Dubai: For many Dubai Metro users, ZOOM stores were a fixed part of the commute — a predictable stop between ticket gates and platforms. Over the past few months, that familiarity has begun to fade as several ZOOM outlets inside metro stations have quietly closed.
Shoppers, commuters, and outlet supervisors say several ZOOM stores at stations such as BurJuman, Union, and other busy interchanges are no longer operating. In some locations, shutters are down with no signage explaining the closures.
Business listings reinforce those observations. Branches such as the Rove Trade Centre / Al Jafiliya ZOOM are marked “permanently closed,” while others, including Al Ras, are listed as inactive or temporarily shut.
Online commuter discussions suggest the gradual shift began earlier this year, with users reporting closures in areas such as Deira and Oud Metha, including older metro locations that had already shut years earlier.
While no official announcement had previously been made about a broader strategy shift, ENOC, which owns ZOOM, has now explained the reason behind the changes.
“ENOC has adjusted its ZOOM store footprint at selected Dubai Metro stations as part of its strategy to focus on fuel convenience and to continuously review the performance of its non-fuel retail operations,” an ENOC spokesperson said in a response to Gulf News.
ENOC is assessing where ZOOM stores perform best and adjusting its network accordingly. Metro stations tend to rely on short, impulse purchases during peak travel times, while petrol station outlets attract customers making more deliberate stops — a key difference in retail behaviour.
This helps explain commuter observations that the closures are limited to metro stations, while ZOOM outlets at petrol stations across Dubai continue to operate as normal.
For many residents, the closures are more than a retail change. ZOOM stores were part of everyday routines — a quick snack, a coffee refill, or a Nol card payment without leaving the station.
“I’m going to miss their bagel and hotdog offers. It was an easy grab during my commute,” said one daily metro commuter. Another commuter focused on a favourite item, saying: “That ZOOM hotdog was so good. I’ll really miss it.”
Others said the stores were not just impulse stops but intentional visits. “I always bought donuts and coffee from ZOOM. I live near a metro station and would sometimes go there just for that. It’s sad to see them go,” said a UAE-based resident on Reddit.
ZOOM’s metro outlets offered more than food. They accepted Nol cards, handled DEWA and gas bill payments, Salik top-ups, and operated long hours aligned with metro schedules.
Managers at ZOOM outlets that remain open said staff from closed stores were expected to move to other locations.
ENOC stressed that the changes do not signal an exit from convenience retail. Instead, the closures are part of an ongoing review rather than a blanket withdrawal from metro locations.
“This ongoing review enables the Group to optimise operational efficiency and align its retail formats with evolving customer needs,” the spokesperson added.
The company said that “ZOOM stores remain an integral part of Dubai’s retail convenience infrastructure,” adding that ENOC will continue to manage and evolve its store network across the UAE to meet changing customer needs.
That evolution is already visible across the metro network.
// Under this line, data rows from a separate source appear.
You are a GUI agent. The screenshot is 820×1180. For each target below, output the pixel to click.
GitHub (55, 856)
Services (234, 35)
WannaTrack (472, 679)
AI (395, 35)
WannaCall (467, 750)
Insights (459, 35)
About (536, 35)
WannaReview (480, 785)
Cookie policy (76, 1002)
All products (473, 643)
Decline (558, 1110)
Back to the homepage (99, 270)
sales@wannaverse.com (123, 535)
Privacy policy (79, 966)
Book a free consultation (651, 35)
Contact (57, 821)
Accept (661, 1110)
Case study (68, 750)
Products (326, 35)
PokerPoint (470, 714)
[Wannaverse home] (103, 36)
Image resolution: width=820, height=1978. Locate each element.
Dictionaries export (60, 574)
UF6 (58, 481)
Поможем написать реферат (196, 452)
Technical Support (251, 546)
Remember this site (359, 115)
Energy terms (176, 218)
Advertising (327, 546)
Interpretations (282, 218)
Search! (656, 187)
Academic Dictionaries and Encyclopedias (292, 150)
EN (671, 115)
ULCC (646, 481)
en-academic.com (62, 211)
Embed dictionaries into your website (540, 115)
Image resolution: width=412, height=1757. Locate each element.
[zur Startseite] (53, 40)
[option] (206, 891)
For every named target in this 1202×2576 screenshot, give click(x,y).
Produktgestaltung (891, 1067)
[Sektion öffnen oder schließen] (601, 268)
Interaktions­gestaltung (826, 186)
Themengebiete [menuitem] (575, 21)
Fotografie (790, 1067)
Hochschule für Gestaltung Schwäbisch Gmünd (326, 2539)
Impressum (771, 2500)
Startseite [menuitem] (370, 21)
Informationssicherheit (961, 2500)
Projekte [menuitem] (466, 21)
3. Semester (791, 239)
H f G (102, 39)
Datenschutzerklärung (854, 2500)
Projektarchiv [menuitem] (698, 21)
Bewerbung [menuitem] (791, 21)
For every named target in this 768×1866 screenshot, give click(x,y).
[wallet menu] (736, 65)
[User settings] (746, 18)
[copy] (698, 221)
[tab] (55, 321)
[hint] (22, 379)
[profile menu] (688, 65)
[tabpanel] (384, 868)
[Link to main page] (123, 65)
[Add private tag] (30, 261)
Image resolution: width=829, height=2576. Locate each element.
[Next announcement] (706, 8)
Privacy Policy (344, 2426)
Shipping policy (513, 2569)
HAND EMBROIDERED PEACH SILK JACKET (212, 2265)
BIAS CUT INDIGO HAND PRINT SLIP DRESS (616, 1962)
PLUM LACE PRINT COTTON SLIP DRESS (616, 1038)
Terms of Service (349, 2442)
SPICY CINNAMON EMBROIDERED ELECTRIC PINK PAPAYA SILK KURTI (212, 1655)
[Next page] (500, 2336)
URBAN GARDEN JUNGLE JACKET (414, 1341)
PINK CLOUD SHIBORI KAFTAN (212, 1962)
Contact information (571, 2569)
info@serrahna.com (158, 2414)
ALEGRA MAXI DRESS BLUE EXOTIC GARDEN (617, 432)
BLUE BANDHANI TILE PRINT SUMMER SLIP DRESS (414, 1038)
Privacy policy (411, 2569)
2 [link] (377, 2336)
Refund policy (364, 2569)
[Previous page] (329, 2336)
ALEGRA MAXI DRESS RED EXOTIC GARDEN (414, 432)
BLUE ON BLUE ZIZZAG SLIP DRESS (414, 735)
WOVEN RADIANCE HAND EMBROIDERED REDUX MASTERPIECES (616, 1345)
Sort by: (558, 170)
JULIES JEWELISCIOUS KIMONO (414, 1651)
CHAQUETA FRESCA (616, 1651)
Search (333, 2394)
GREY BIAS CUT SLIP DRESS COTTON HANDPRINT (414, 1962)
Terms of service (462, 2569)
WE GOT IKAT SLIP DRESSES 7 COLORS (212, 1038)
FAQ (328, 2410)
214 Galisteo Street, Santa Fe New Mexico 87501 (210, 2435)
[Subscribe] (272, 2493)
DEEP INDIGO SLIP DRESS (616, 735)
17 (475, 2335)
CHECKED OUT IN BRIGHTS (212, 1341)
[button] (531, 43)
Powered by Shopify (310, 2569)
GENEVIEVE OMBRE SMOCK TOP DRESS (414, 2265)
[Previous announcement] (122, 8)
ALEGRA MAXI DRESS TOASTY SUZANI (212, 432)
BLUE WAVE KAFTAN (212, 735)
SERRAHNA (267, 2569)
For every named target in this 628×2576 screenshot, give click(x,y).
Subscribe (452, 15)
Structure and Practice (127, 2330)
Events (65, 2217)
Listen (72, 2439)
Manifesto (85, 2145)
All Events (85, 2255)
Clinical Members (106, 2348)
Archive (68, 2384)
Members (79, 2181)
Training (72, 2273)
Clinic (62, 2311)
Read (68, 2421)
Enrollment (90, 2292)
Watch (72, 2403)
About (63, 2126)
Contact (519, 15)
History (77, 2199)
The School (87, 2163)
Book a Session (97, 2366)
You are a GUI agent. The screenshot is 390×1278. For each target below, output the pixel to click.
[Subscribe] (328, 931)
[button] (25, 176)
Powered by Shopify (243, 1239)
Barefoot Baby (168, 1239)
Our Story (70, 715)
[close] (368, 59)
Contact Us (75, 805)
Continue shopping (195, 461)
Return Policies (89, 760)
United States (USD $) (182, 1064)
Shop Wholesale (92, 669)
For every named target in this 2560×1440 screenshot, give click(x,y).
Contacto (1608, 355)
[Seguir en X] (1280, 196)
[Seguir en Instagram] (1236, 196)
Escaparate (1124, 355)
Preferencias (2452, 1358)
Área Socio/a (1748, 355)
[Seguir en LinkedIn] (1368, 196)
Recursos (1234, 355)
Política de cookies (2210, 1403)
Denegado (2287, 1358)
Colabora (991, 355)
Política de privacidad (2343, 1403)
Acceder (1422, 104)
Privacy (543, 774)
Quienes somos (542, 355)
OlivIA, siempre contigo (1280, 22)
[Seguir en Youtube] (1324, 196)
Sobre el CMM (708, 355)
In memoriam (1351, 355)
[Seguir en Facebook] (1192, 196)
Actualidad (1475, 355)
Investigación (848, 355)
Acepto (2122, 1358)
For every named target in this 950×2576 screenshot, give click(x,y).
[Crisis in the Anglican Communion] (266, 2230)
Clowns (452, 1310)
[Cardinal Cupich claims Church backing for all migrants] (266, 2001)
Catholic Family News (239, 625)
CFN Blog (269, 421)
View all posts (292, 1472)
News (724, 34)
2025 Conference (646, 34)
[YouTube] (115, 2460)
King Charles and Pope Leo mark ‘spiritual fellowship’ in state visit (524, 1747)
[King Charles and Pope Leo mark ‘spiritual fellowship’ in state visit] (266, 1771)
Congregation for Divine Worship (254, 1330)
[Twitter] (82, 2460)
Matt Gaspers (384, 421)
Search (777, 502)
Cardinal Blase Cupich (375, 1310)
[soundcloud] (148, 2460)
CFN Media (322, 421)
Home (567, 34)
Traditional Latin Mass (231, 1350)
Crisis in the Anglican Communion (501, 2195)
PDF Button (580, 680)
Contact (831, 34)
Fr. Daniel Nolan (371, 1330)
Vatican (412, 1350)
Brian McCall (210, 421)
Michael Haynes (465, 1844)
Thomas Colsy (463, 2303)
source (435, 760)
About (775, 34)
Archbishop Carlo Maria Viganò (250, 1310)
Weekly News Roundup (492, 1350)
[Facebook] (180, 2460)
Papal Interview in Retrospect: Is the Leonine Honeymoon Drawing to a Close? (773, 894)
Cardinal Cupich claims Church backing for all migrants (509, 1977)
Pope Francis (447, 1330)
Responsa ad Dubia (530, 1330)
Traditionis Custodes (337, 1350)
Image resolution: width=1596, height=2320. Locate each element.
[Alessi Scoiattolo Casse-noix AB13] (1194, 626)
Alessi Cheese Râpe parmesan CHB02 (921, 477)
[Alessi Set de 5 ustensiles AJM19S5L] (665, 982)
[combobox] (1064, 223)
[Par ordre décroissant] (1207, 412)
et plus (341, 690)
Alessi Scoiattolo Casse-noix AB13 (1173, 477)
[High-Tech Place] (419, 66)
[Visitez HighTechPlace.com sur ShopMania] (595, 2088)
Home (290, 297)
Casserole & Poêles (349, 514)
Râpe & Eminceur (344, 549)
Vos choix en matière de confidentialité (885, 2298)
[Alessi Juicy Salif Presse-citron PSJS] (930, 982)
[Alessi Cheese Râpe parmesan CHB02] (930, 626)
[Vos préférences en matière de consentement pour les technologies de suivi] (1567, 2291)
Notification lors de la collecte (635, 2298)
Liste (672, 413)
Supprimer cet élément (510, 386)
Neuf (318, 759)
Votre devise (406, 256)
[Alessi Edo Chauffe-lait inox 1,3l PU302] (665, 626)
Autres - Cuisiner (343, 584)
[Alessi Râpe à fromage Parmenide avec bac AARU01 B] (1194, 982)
While ZOOM’s presence inside some stations is shrinking, the retail spaces themselves may not remain empty for long. Some former outlets are expected to reopen under new operators, with names such as Madina Group speculated for certain stations.
For now, the changes point to a broader shift in where convenience retail works best — shaped by commuter habits, store results, and the everyday economics of life in Dubai, playing out quietly between train arrivals.